Task statement:
Any picture in the range stays out of the copy; retype exactly the lines from the one with "Click the P2 channel logo" to the end of the listing.

Data extracts:
-- Opening Marker --

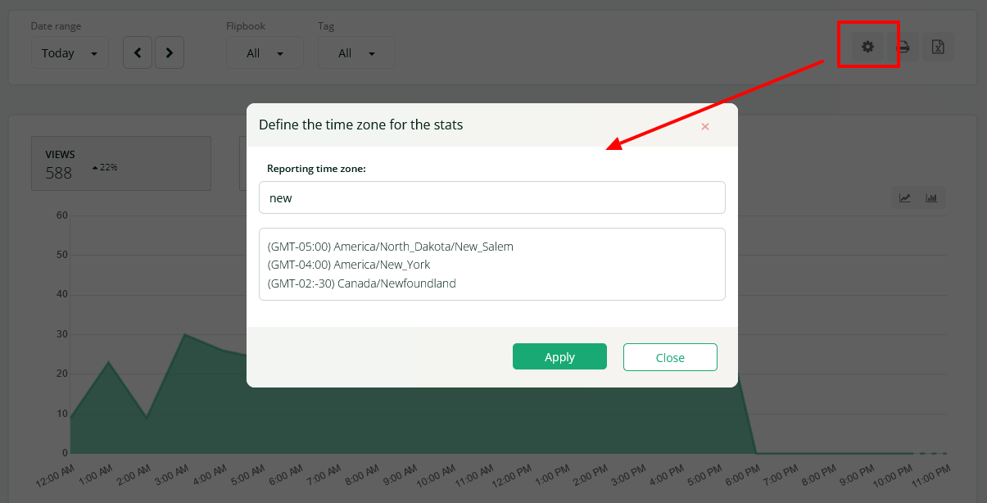
Task: Focus the Reporting time zone search field
Action: coord(491,197)
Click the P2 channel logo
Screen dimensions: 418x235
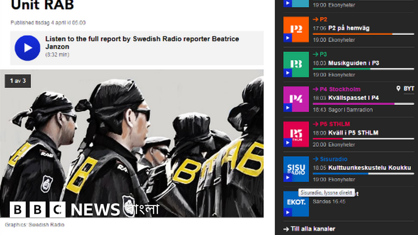pyautogui.click(x=296, y=29)
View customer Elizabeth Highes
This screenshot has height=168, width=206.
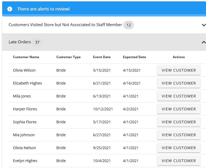click(x=178, y=83)
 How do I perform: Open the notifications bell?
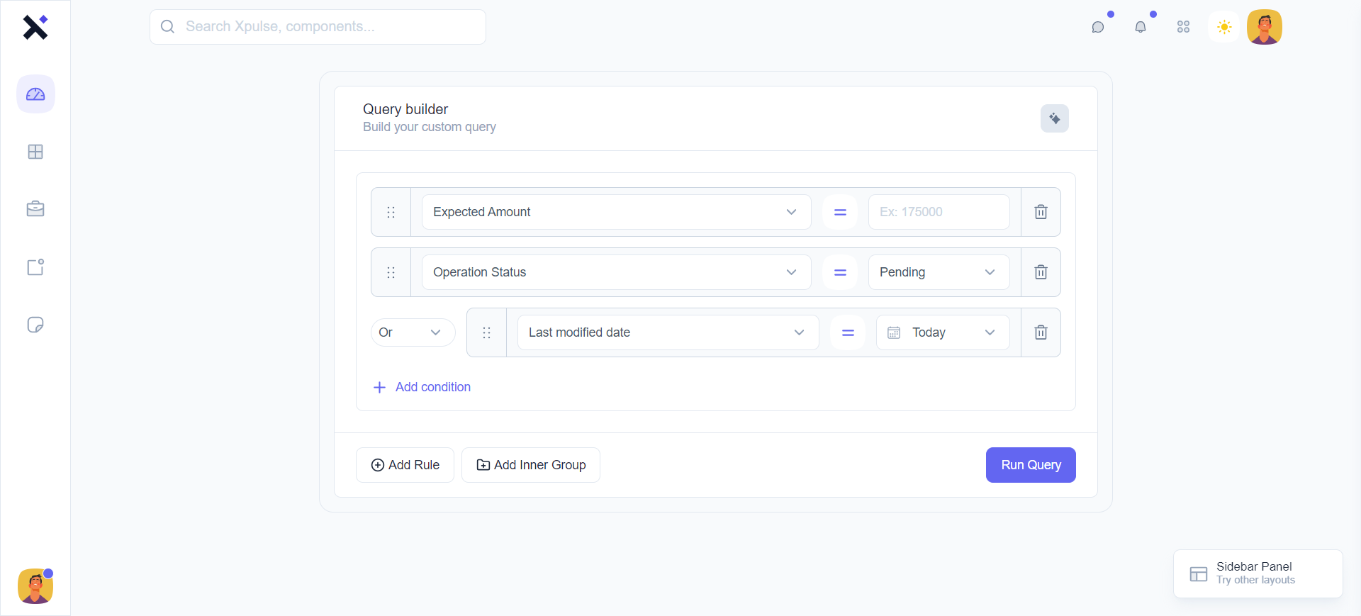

-- Closing Marker --

Solution to this exercise:
Click the P2 channel logo
Screen dimensions: 418x235
pyautogui.click(x=296, y=29)
View customer Elizabeth Highes
This screenshot has height=168, width=206.
click(x=178, y=83)
 How do I perform: Open the notifications bell?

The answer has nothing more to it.